4.2.2. Early-Warning Performance (EDR and Lead Time)

Among models that successfully issue early warnings, SFF provides the most timely alerts. In particular, SFF achieves a mean lead time of 16.67 s before the annotated event onset, compared with 6.00 s for CNN-only, 10.33 s for LSTM-only, and 2.67 s for CNN–LSTM. This corresponds to an absolute gain of 10.67 s over CNN-only, 6.33 s over LSTM-only, and 14.00 s over CNN–LSTM.
The early detection rate is identical across deep learning models (EDR = 0.15), suggesting that the event distribution in this dataset limits the achievable event-level coverage under the selected operating thresholds. Within this constraint, the substantially longer lead time of SFF indicates improved sensitivity to precursor patterns prior to event onset, which is consistent with its explicit cross-sensor fusion design.

4.2.3. False Alarm Rate (FAR)

SFF achieves an FAR of 0.0222, which is lower than CNN-only (0.0339) and substantially lower than LSTM-only (0.0890). These results indicate that the longer lead time of SFF is not obtained solely by overly aggressive triggering. Moreover, the risk-controlled calibration framework introduced in Section 3.6 can further reduce false alarms while preserving early warning capability.

4.2.4. Computational Efficiency

SFF achieves a mean inference latency of 6.7181 ms per window, which is substantially lower than CNN-only (22.1320 ms), LSTM-only (24.4718 ms), CNN–LSTM (22.4190 ms), and vanilla transformer (21.9816 ms). This efficiency gain is consistent with the lightweight fusion design and linear-time temporal modeling adopted in SFF, and can support real-time on-board deployment in embedded battery management systems.
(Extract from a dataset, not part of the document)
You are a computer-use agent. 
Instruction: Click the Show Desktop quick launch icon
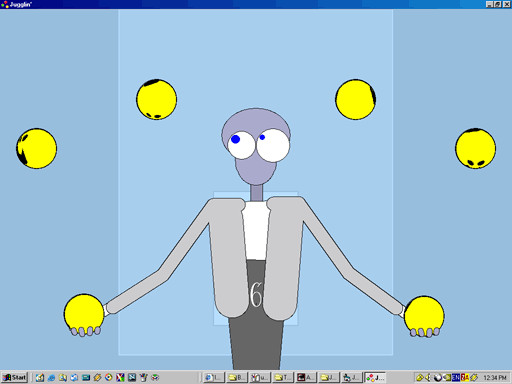tap(40, 377)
4.2.5. Multi-Axis Tradeoff Visualization: F1 vs. Lead Time vs. FAR

Figure 5 visualizes the three-way tradeoff among F1 score, early warning lead time, and FAR across all evaluated models. The proposed SFF occupies a favorable region of the operating space, achieving the largest positive lead time while maintaining a low FAR and a competitive F1 score. In contrast, CNN-only and LSTM-only attain comparable or higher F1 values but provide substantially shorter lead times, which limits their practical benefit for predictive warning.
Classical baselines (LR and SVM) do not provide actionable early warning in this setting, as reflected by EDR = 0 and non-positive lead time. The tradeoff visualization makes this limitation clear and illustrates why pointwise metrics alone are insufficient for evaluating early-warning systems.

4.2.6. Summary of Findings

Experiment 1 demonstrates that SFF provides consistently strong performance across the evaluation dimensions that are most relevant for early warning deployment. SFF achieves the best AUROC and a competitive AUPRC, delivers the longest mean early warning lead time, and maintains a low FAR. In addition, SFF operates several times faster than other deep learning baselines, providing support for real-time inference. The multi-axis tradeoff analysis further confirms that SFF offers a more deployment-relevant balance among detection accuracy, warning timeliness, and false alarm burden than competing methods.

4.3. Ablation Study

4.3.1. Objective and Rationale

We conduct an ablation study to quantify the contribution of major components in the proposed SensorFusion-Former and to validate the design hypothesis that reliable early detection under real-world electric vehicle operation benefits from the integration of physics-guided priors, explicit cross-sensor interaction modeling, uncertainty-aware prediction, and risk-controlled decision rules. In contrast to Experiment 3, which focuses on cross-scenario generalization under thermal domain shift, Experiment 2 evaluates robustness on the trip corpus under a fixed evaluation protocol with a globally calibrated operating threshold. This setup reflects fleet-scale deployment requirements, where the false alarm rate must be controlled and performance should remain stable under diverse driving patterns.

4.3.2. Ablation Variants

To isolate the effect of each module, we construct ablated variants by removing one component at a time while keeping all remaining elements unchanged. The evaluated variants include: (i) removing the physics-guided baseline used to construct operation-normalized degradation signals; (ii) removing the cross-sensor attention responsible for inter-modality interaction modeling; (iii) removing the physics-conditioned feature injection that modulates latent representations using physics-derived cues; (iv) replacing evidential uncertainty modeling with deterministic classification outputs; and (v) disabling conformal calibration, which otherwise provides distribution-free risk control at deployment.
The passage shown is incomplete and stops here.